Bill Simmons promised to be morally outraged if the Dallas Mavericks won the NBA Draft Lottery.
The Ringer founder lived up to his word. And if Simmons was morally outraged, Joe House was ready to storm the league office with a pitchfork.
House lit a match in a nearly three-minute rant, torched the NBA’s so-called integrity, and delivered a full-blown conspiracy sermon. Then again, is it even a conspiracy if it keeps happening every time a team trades a star to the Los Angeles Lakers? See: almost Chris Paul, definitely Anthony Davis, and now, somehow, Luka Dončić.
Maybe it’s time for Pablo Torre to find out what’s really in those lottery balls.
In any event, the miracles just keep stacking up.
“It doesn’t f*cking matter,” House said after asking Simmons if he could curse on his The Bill Simmons Podcast. “It doesn’t f*cking matter. The fat thumb comes out when the fat thumb comes out. Now, I certainly understand ‘There’s a code,’ and it’s ‘Impossible to rig the balls,’ except for the last 30 f*cking years have had a stunning number of miracles.”
And House had receipts.
“I mean, let’s go back to 2011 when the NBA owned the motherf*cking New Orleans Hornets, and somehow, miraculously, they find an owner,” House said. “David Stern vetoes a trade for Chris Paul to go to the Lakers because it’s ‘Going to tilt the competitive balance of the league.’ David Stern vetoed it for basketball reasons. They finally find a buyer for the New Orleans Hornets. Someone steps in and buys it from the NBA. Lo and behold, the New Orleans Hornets get the No. 1 overall draft pick in the league, and it’s Anthony Davis. Can you believe it? Can you believe the good luck?”
The collective sports media world had a hard time believing the Mavericks, who had just a 1.8% chance of winning, landed the No. 1 pick without a nudge from the basketball gods or someone upstream.
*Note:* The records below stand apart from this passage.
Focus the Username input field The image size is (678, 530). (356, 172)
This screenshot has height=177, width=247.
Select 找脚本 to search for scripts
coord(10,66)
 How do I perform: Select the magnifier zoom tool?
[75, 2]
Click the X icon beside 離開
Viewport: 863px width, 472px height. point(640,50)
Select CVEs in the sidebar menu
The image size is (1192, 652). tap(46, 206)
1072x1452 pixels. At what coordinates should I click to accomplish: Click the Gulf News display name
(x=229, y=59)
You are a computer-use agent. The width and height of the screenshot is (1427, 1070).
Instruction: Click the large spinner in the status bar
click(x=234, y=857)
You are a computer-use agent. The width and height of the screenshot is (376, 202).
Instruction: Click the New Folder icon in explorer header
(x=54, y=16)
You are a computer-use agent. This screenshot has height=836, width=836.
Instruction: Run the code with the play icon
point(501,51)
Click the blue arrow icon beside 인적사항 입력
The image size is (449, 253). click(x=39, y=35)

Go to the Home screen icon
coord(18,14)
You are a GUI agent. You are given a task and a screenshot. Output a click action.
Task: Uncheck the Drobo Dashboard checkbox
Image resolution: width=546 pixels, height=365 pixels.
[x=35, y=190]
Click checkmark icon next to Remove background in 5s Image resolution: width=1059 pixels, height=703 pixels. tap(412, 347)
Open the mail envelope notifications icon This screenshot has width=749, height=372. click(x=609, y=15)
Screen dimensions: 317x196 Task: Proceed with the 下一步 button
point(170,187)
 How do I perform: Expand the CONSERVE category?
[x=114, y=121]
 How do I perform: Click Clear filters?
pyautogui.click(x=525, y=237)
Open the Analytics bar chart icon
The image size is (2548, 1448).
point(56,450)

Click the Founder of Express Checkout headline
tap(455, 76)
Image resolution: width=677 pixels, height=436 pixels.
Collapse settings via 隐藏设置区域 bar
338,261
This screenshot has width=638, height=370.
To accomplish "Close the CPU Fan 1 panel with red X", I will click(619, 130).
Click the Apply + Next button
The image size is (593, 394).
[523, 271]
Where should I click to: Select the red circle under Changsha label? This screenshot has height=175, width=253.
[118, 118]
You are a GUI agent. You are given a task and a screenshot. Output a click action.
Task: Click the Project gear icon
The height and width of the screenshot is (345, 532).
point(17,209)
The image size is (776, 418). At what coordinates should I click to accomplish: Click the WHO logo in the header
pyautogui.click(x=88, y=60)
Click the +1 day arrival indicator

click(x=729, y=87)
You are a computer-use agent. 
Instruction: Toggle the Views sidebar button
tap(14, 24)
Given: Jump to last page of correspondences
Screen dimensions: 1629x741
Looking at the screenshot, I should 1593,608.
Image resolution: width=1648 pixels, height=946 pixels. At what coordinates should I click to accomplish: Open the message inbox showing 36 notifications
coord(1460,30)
Especially when the embattled front office, led by Nico Harrison, had just traded away Dončić for gestures vaguely at reasons.
“I’m not going to sit here and do the whole thing, but 2013-2014 back-to-back Cleveland No. 1 overall picks, and LeBron comes back in 2014,” House continues. “And that No. 1 pick turns into Kevin Love? Man, that’s interesting. That’s some interesting history right there.”
Simmons reminded him he skipped 2011 — the year after The Decision — when Cleveland won the lottery and took Kyrie Irving.
“I mean, I didn’t forget,” House replied. “I’m just saying, I don’t want to subject us to the entire litany. But I did have [disgraced former official] Tim Donaghy downstairs, helping me remember some of these things. We were kind of mapping out some of the interesting — it’s really a league of miracles, this NBA of ours. But, you know, yes, New Orleans trades Anthony Davis to the Lakers, and miraculously, it’s another miracle — a league full of miracles — New Orleans jumps from the 7th spot, in terms of the pre-draft where they should’ve been, to the No. 1.”
Enter Zion Williamson.
“So, the best way to get the pick is to trade your best guy to the Lakers, and then the miracles will align,” Simmons quipped.
“First of all, you’re the son of a b*tch that said this was all going to happen back in March,” House told Simmons.
Bill Simmons should’ve put money on it. Maybe even a lottery ticket of his own.